The summer of 2017 may well be remembered as the time when the nation’s broadband first responder network stopped being just an idea and started to become a reality.
Congress created the First Responder Network Authority (FirstNet) in 2012, allocating $7 billion toward an effort that would leverage the 700 MHz spectrum in support of a nationwide public safety network. Years of planning ensued.
In recent weeks, those plans have begun to bear fruit. In the wake of an award naming AT&T as builder of the network, states have begun signing on. Seven states so far have said they will opt into the network.
The seven are Arkansas, Iowa, Kentucky, Virginia, Wyoming, New Jersey and West Virginia. FirstNet CEO Mike Poth called it “a momentous week” when the first five stepped up in mid-July. Gov. Chris Christie brought New Jersey on board shortly thereafter, followed by West Virginia.
These initial entrants into the yet-to-be-built network represent “a tremendous example of how the federal government, state governments and the private sector can work together for the true benefit of the public safety community and the citizens they bravely serve,” Poth said at the time.
As a former undersecretary of homeland security, Arkansas Gov. Asa Hutchinson endorsed the underlying need for a first responder network in a press release announcing his state’s decision. He noted that FirstNet “has received wide support among our community of first responders because it will enable us to respond more quickly during crises when seconds can mean the difference between life and death.”
Local emergency leaders have voiced support for their states’ decision to opt in. “I am extremely pleased that Virginia is choosing to opt into the network,” said Fairfax County Fire Chief Richard Bowers in a press release. “Access to the network will provide us with additional tools to help ensure we can do our job when the time comes.”
Gov. Matt Mead echoed this view. “FirstNet will be an asset for emergency personnel across Wyoming. This is a tool that allows for better communication and faster response,” he said.
AT&T officials said the early adopters will lead a transformation in public safety communications. The need to keep first responders safe and provide them with the tools that will help them protect people and communities is something we can all get behind,” said Chris Sambar, senior vice president of AT&T – FirstNet.
Iowa’s Gov. Kim Reynolds highlighted an added benefit, beyond the boost to first responder communications.
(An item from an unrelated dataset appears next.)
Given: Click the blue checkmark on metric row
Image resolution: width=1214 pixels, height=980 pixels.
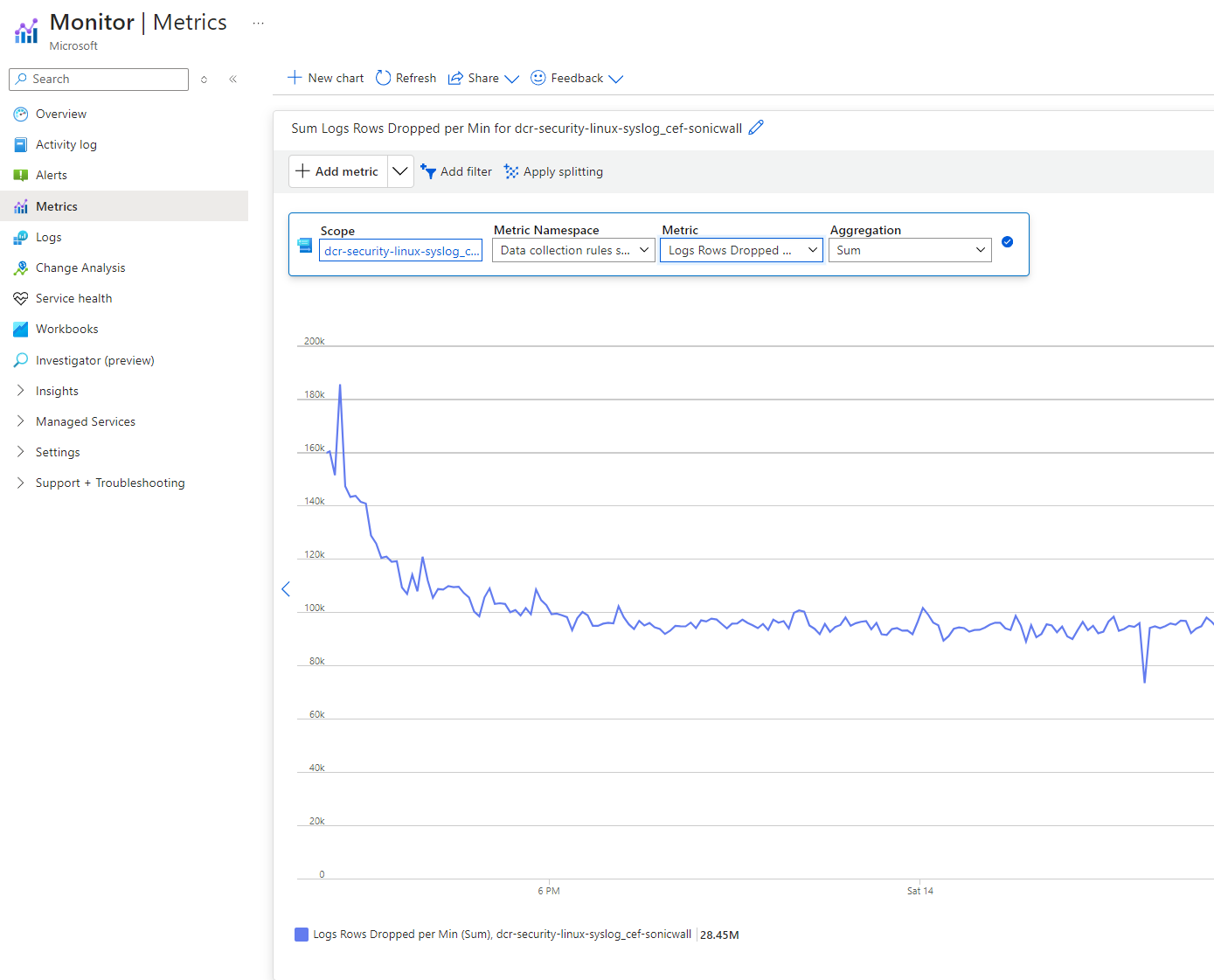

By expanding upon AT&T’s existing footprint, FirstNet “will also help expand coverage for rural Iowans, providing access to a reliable, high-speed wireless connection in areas with little or no connectivity today,” Reynolds said.
States that opt in do so at no risk, since FirstNet and AT&T bear responsibility for deploying, operating, maintaining and improving the network. Iowa’s announcement in fact spells out all the things the state will not be responsible for, including “capital expenditures, operating costs and other costs like staffing, training, integration, environmental compliance and program management.”
Still, the decision to opt in clearly is not one states are taking lightly. Arkansas officials and public safety personnel, for instance, met with FirstNet more than 30 times to address a range of communication issues.
States and territories have until mid-December to make their final decisions regarding FirstNet participation. They can also “opt out” and choose to build and operate their own piece of the network, without the benefit of federal funding.